Die Kicker des Chemnitzer FC kamen sich am Samstag vor, als wären sie schon eine Woche vor Beginn des Trainingslagers in der Türkei in eine andere Klimazone gereist. Doch obwohl sie eine Sportstätte vorfanden, auf der nicht ein Quadratmillimeter Schnee lag, hörten die Fußballer nicht das Rauschen des Mittelmeers, sondern das Knacken der Bäume in einem Naunhofer Wald. Denn der Test gegen den FSV Martinroda, den der Spitzenreiter der Regionalliga Nordost 9:0 (2:0) gewann, fand auf der schmucken Sportstätte der sächsischen Kleinstadt vor den Toren Leipzigs statt.

Die Wahl des Stadions hatte allerdings nichts mit dem Plan beider Vereine zu tun, die Begegnung unter Ausschluss der Öffentlichkeit auszutragen. Vielmehr waren die Himmelblauen mit dem Vorhaben gescheitert, in oder unmittelbar um Chemnitz eine bespielbare Fläche zu finden.

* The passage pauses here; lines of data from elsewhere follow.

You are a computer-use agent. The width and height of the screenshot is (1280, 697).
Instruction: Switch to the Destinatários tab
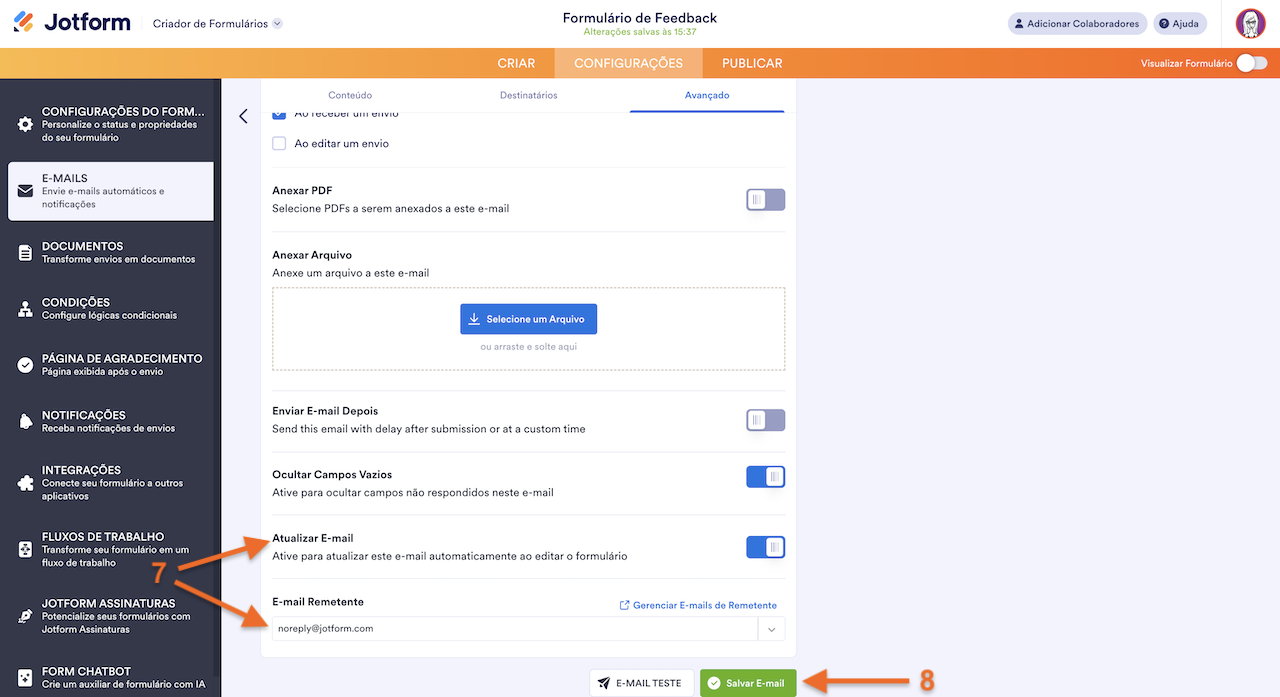(528, 95)
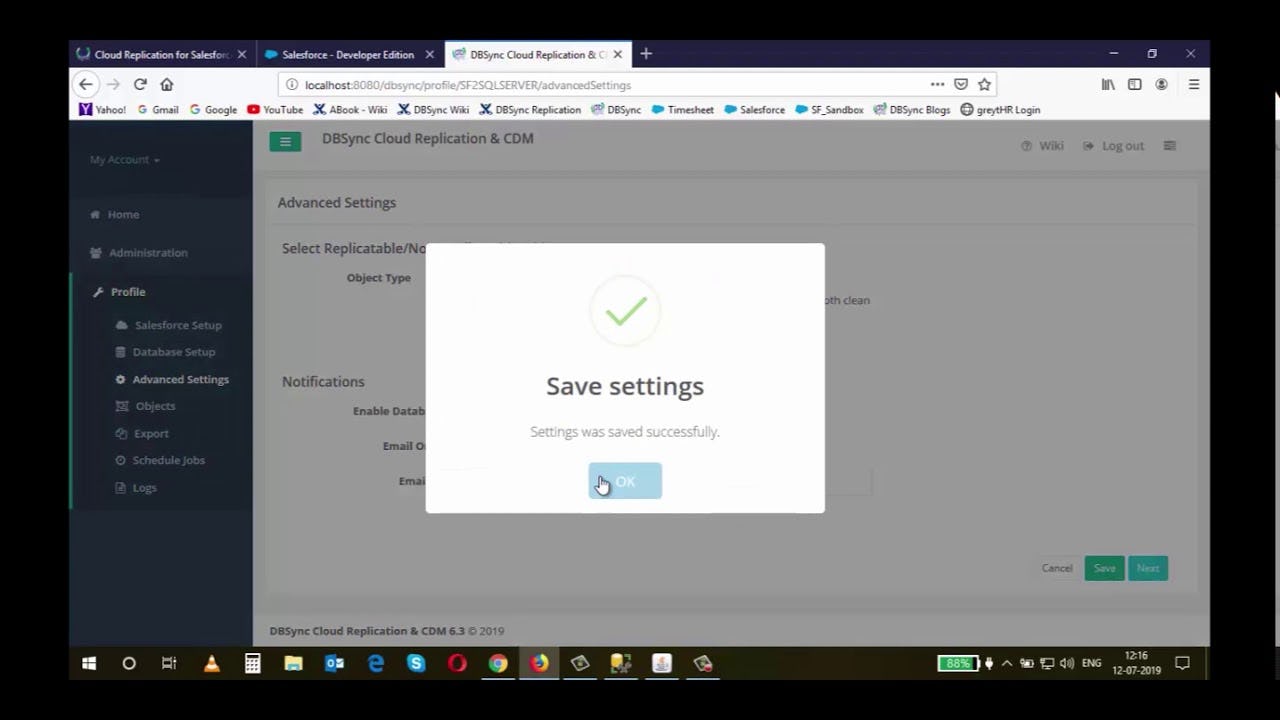The image size is (1280, 720).
Task: Open Schedule Jobs
Action: (168, 460)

Nach dem wegen des Wintereinbruchs erschwerten Trainingsstart in der Vorwoche sollte im Test gegen den aktuellen Tabellenzweiten der Thüringenliga der fußballerische Akzent in den Vordergrund gerückt werden. "In der ersten Halbzeit waren wir zu Beginn etwas schläfrig, sind dann nach rund 20 Minuten besser in Schwung gekommen. In der zweiten Halbzeit sind wir so aufgetreten, wie ich es mir in einem solchen Testspiel vorstelle", sagte Cheftrainer David Bergner.

Dennis Grote vom Elfmeterpunkt und Timo Mauer, dessen Schuss abgefälscht wurde, trafen bis zu Pause. Nach dem Seitenwechsel trugen sich Kimmo Hovi (4), Tobias Müller (2) sowie Ioannis Karsanidis in die Torschützenliste ein. In der Pause wurde komplett durchgewechselt. "So war es auch geplant. Jeder sollte 45 Minuten spielen", sagte Bergner. Dass gerade Martinroda als Testpartner ausgewählt wurde, hatte seine Gründe. Denn Bergner und FSV-Coach Robert Fischer kennen sich aus gemeinsamen Erfurter Tagen.

In dieser Woche will der Coach während der Einheiten im Sport- forum noch einmal den Schwerpunkt auf Kraft und Ausdauer legen. " An den spielerischen Aspekten feilen wir dann im Trainingslager", versicherte der Trainer.

Dennis Grote sieht den Start in das neue Kalenderjahr durchaus als gelungen an: "Wir sind gut aus den Blöcken gekommen. Doch dann kam der Schnee. Aber ich denke, wir haben als Team das Beste daraus gemacht und vernünftig im Kraftraum und der Halle gearbeitet. Einmal haben wir auch auf Schnee trainiert", berichtete der Kapitän. Grundsätzlich nehme seine Mannschaft die Bedingungen gelassen hin. "Klar wäre alles einfacher, wenn wir planmäßig auf einem grünen Rasenplatz trainieren könnten. Aber zum Glück bleiben uns die Tage in der Türkei, in denen wir hoffentlich vernünftig trainieren können", sagte der Kicker.